▶ _Problem to solve_
In the listing below, identify each line with the word "Acne" and return those lines.

▬▬▬▬▬▬

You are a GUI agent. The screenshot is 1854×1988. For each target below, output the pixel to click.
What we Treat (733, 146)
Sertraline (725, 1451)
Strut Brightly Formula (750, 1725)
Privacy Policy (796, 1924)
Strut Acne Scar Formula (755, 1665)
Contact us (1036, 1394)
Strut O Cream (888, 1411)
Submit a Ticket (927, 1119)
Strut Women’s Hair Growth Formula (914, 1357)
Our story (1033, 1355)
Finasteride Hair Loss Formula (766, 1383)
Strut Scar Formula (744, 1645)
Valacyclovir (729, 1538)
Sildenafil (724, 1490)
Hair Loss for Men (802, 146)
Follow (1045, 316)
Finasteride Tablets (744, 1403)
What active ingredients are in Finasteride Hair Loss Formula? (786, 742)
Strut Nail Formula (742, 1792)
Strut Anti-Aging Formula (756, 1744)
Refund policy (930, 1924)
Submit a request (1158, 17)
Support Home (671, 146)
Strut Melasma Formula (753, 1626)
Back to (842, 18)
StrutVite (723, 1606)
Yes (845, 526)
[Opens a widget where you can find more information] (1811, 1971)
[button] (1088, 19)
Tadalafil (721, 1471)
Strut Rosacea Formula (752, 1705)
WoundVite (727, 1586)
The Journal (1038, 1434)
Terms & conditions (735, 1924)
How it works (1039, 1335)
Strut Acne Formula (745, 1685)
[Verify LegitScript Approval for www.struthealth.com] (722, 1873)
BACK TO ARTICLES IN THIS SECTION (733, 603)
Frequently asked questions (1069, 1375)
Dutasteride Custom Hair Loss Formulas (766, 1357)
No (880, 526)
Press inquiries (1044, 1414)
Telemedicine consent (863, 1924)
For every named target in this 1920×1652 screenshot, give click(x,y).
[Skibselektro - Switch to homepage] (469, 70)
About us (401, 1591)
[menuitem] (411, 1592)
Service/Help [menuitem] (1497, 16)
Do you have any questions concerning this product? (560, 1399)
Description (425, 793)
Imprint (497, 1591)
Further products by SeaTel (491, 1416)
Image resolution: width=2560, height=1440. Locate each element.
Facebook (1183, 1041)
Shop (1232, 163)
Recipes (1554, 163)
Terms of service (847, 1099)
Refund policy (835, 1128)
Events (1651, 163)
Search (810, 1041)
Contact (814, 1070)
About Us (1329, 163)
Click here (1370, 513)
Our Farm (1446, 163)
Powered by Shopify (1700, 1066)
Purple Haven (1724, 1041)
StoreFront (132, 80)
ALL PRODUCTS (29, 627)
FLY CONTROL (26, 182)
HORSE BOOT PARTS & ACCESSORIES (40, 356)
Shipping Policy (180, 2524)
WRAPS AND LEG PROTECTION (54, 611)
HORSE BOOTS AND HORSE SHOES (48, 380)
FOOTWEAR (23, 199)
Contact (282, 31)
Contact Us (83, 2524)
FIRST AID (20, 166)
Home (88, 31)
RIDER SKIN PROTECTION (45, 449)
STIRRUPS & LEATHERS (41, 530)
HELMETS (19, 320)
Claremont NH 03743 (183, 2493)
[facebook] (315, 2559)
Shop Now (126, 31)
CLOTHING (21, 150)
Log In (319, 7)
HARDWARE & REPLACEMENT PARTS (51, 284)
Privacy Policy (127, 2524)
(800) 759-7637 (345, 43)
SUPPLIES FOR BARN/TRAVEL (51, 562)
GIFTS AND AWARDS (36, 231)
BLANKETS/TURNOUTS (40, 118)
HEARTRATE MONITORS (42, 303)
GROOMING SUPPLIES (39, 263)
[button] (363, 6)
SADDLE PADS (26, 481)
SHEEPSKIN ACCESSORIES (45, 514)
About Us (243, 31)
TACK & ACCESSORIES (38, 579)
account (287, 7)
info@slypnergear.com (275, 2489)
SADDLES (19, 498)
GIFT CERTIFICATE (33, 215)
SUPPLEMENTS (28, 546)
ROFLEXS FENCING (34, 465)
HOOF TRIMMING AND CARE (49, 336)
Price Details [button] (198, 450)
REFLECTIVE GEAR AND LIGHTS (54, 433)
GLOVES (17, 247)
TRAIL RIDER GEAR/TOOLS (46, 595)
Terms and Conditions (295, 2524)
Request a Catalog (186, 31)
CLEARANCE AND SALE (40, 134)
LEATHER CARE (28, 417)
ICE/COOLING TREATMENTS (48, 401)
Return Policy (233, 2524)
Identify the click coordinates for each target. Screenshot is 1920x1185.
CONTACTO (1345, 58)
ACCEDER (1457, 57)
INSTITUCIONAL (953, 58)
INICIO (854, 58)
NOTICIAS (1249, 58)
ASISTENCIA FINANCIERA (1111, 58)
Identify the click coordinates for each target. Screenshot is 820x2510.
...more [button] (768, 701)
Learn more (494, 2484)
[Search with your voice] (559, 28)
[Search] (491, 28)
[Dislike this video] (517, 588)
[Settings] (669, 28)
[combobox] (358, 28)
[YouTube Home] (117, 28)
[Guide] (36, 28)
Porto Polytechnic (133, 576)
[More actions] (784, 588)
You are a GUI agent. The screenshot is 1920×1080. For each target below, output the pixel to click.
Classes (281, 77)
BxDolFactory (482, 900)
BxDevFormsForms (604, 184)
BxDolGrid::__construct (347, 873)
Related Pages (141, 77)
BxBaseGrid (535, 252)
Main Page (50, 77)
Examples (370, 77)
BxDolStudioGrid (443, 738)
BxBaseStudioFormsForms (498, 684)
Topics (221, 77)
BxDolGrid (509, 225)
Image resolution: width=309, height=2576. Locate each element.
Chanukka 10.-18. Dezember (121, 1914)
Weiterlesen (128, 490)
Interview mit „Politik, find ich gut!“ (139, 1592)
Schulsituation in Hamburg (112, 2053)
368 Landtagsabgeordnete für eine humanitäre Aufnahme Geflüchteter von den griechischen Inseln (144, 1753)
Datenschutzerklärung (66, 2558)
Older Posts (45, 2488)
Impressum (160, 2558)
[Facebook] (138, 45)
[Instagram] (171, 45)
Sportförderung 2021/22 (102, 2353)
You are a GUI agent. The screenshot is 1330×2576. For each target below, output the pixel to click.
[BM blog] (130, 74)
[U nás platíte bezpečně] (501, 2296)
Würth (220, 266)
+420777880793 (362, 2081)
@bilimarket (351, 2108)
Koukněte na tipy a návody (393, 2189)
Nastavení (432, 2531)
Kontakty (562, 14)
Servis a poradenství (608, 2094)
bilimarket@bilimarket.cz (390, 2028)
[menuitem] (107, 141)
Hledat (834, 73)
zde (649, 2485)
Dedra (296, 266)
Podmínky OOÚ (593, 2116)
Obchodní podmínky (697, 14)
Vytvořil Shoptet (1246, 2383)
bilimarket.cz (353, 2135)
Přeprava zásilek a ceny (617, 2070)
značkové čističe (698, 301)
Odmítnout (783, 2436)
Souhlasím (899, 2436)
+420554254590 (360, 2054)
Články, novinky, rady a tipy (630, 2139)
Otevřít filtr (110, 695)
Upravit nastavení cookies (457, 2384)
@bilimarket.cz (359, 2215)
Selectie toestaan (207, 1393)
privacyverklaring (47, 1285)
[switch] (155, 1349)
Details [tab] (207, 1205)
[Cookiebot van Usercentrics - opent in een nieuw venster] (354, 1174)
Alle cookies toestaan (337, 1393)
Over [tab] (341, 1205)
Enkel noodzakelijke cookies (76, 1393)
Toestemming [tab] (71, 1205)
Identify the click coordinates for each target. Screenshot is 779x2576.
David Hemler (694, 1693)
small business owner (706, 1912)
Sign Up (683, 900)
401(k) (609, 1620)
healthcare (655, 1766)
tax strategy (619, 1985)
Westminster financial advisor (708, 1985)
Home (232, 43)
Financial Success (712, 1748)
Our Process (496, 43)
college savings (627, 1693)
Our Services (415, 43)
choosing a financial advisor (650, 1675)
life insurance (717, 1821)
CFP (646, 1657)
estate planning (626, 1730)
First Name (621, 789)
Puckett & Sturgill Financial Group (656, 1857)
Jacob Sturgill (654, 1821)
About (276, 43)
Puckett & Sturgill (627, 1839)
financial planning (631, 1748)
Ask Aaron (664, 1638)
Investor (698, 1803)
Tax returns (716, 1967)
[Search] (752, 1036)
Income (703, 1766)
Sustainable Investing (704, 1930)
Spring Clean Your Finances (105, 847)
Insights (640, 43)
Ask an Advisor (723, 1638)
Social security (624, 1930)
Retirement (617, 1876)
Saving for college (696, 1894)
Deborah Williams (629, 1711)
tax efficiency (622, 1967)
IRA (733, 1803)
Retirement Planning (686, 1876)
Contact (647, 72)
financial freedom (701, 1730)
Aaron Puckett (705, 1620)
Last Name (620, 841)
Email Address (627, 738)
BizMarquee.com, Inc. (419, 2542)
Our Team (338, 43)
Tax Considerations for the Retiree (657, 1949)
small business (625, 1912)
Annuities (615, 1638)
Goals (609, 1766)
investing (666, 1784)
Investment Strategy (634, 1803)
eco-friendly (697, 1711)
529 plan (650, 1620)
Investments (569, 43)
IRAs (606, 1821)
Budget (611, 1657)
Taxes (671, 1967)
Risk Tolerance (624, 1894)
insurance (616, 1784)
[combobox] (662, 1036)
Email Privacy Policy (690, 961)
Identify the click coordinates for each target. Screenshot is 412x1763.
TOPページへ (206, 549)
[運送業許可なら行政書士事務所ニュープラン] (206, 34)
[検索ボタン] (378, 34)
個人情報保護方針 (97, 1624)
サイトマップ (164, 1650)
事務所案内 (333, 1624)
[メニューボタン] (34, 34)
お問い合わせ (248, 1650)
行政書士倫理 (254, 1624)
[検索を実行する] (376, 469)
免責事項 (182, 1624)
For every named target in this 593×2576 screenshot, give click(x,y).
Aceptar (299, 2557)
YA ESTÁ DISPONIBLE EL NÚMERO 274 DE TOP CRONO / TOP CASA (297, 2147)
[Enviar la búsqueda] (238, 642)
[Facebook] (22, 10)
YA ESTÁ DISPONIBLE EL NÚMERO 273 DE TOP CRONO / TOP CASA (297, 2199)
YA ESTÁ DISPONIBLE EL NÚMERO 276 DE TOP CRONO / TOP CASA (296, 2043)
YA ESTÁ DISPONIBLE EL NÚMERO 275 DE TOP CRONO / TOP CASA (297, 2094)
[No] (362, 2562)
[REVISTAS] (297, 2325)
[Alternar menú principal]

▬▬▬▬▬▬

▶ _Written answer_
Strut Acne Scar Formula (755, 1665)
Strut Acne Formula (745, 1685)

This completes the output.